SUPPLIED MATERIAL —
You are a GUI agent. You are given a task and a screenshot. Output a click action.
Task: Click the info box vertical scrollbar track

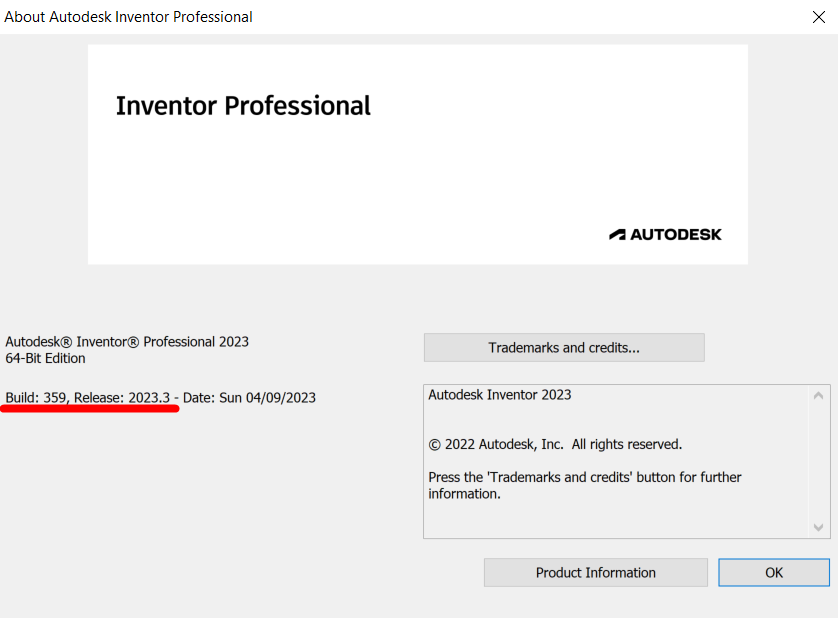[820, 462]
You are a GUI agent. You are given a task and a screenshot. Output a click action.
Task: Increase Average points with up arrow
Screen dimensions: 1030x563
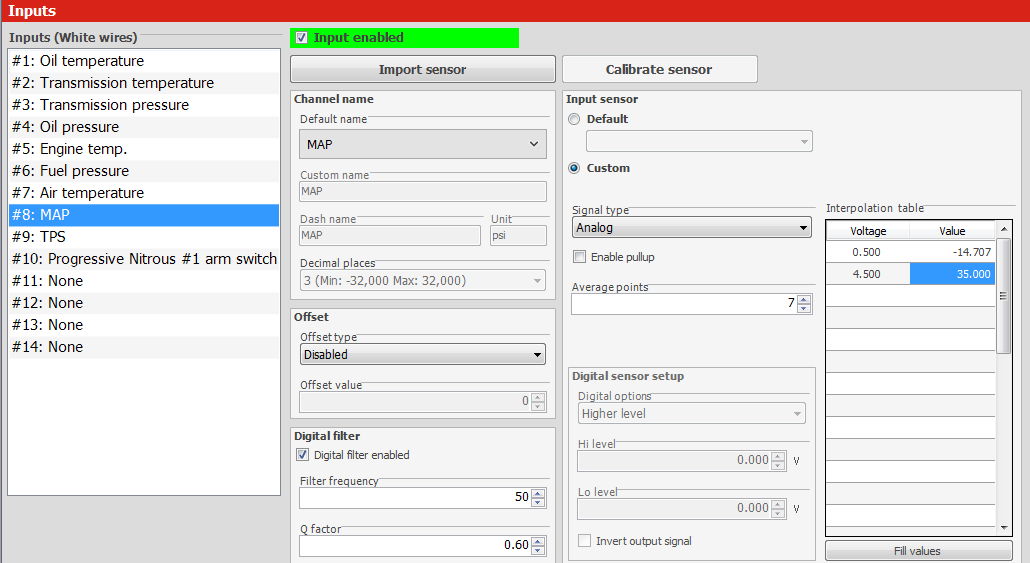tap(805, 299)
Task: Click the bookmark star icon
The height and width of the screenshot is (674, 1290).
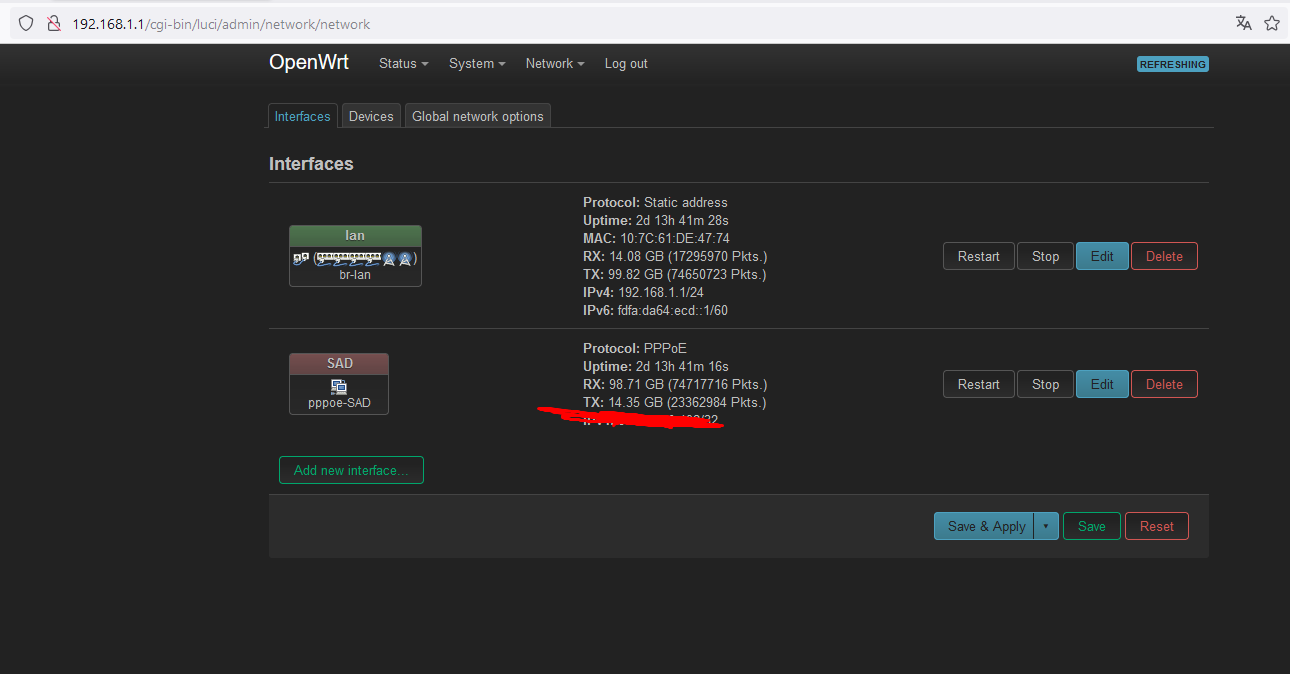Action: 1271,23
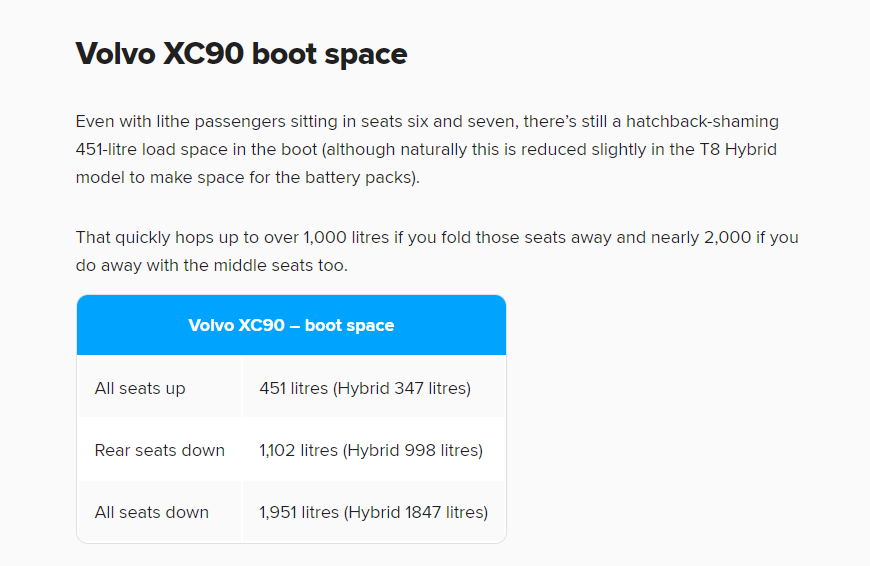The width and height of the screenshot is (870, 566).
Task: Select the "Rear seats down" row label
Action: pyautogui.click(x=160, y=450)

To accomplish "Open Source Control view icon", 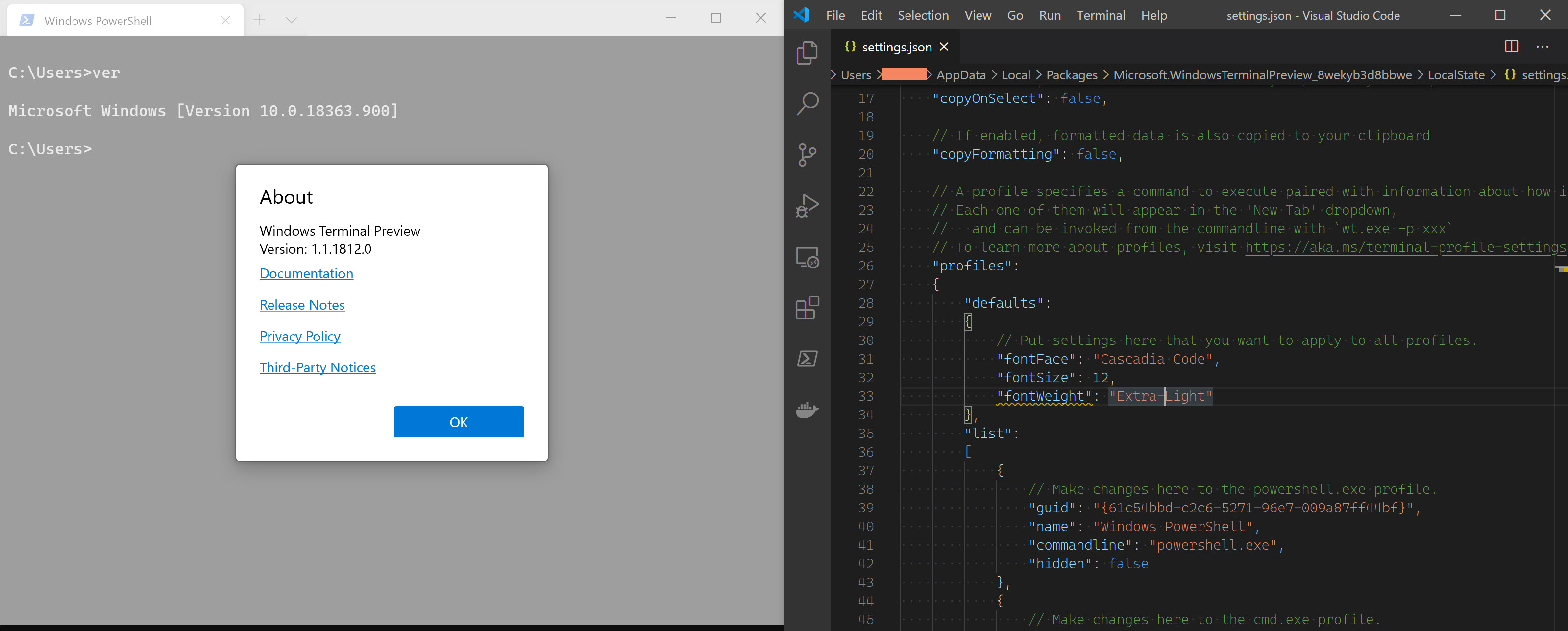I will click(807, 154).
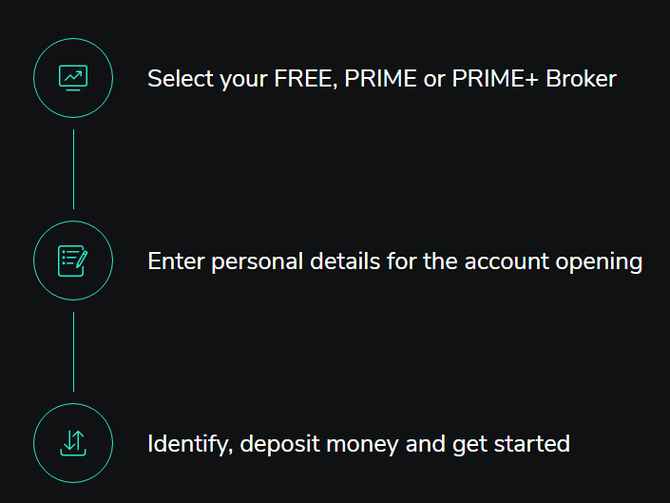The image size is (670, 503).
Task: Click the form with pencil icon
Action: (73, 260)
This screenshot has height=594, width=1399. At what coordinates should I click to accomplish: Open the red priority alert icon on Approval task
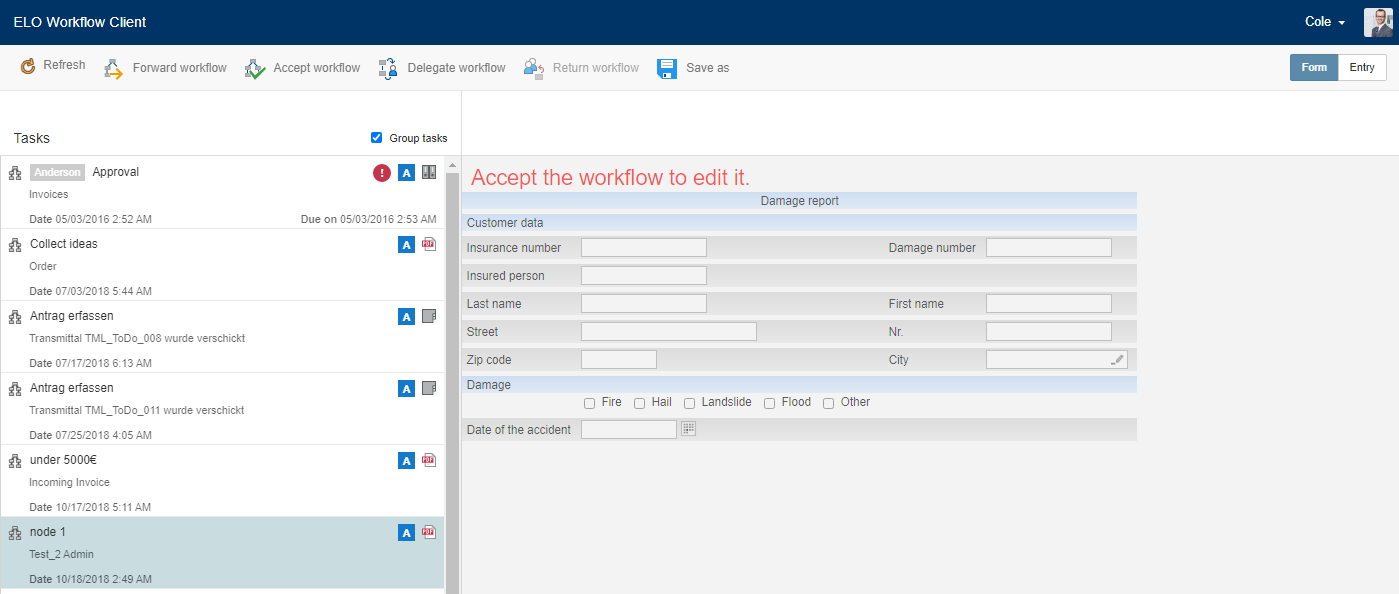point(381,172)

PROBLEM TO SOLVE — The copy starts at the line holding "This screenshot has" and ends at the last line of the records above. Transcribe those lines exactly, pictures excluded.

ANSWER AREA —
This screenshot has height=594, width=1399. At what coordinates should I click to accomplish: Open the red priority alert icon on Approval task
point(381,172)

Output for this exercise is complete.